start

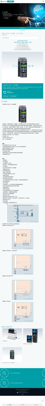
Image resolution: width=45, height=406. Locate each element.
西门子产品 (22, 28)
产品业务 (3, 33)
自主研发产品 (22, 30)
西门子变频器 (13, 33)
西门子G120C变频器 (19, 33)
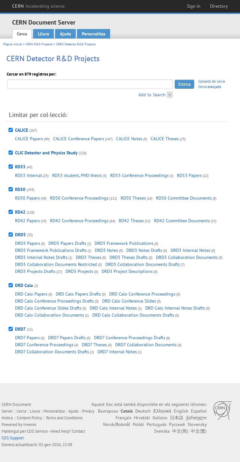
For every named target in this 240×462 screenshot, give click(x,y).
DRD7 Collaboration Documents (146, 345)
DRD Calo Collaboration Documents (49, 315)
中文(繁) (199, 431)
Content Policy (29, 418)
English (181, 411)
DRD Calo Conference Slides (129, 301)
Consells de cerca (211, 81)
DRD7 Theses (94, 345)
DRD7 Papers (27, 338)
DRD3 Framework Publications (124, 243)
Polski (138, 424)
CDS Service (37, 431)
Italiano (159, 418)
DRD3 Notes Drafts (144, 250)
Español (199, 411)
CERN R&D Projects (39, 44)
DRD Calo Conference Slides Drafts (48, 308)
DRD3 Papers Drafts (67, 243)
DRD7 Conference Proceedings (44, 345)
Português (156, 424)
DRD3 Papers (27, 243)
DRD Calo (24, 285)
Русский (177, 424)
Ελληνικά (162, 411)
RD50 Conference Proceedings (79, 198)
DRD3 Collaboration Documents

end
start

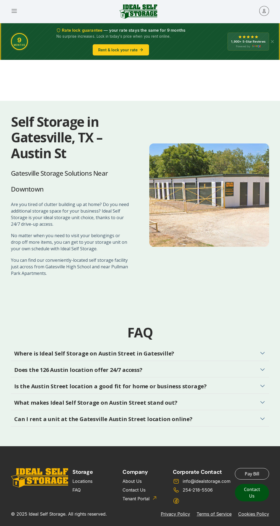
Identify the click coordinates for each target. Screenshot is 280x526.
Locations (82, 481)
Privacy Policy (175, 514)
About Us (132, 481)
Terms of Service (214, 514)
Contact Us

end

» Problem
Rewrite the lines of the records starting with the line containing "DRD3 Papers Drafts (67, 243)" and going on through the line containing "RD50 Conference Proceedings (79, 198)", keeping each line's text and adding 46 to both numbers in every answer coordinate pair.

» Reply
DRD3 Papers Drafts (113, 289)
DRD7 Conference Proceedings (90, 391)
Português (202, 470)
DRD3 Papers (73, 289)
DRD Calo (70, 331)
Русский (223, 470)
Ελληνικά (208, 457)
RD50 Conference Proceedings (125, 244)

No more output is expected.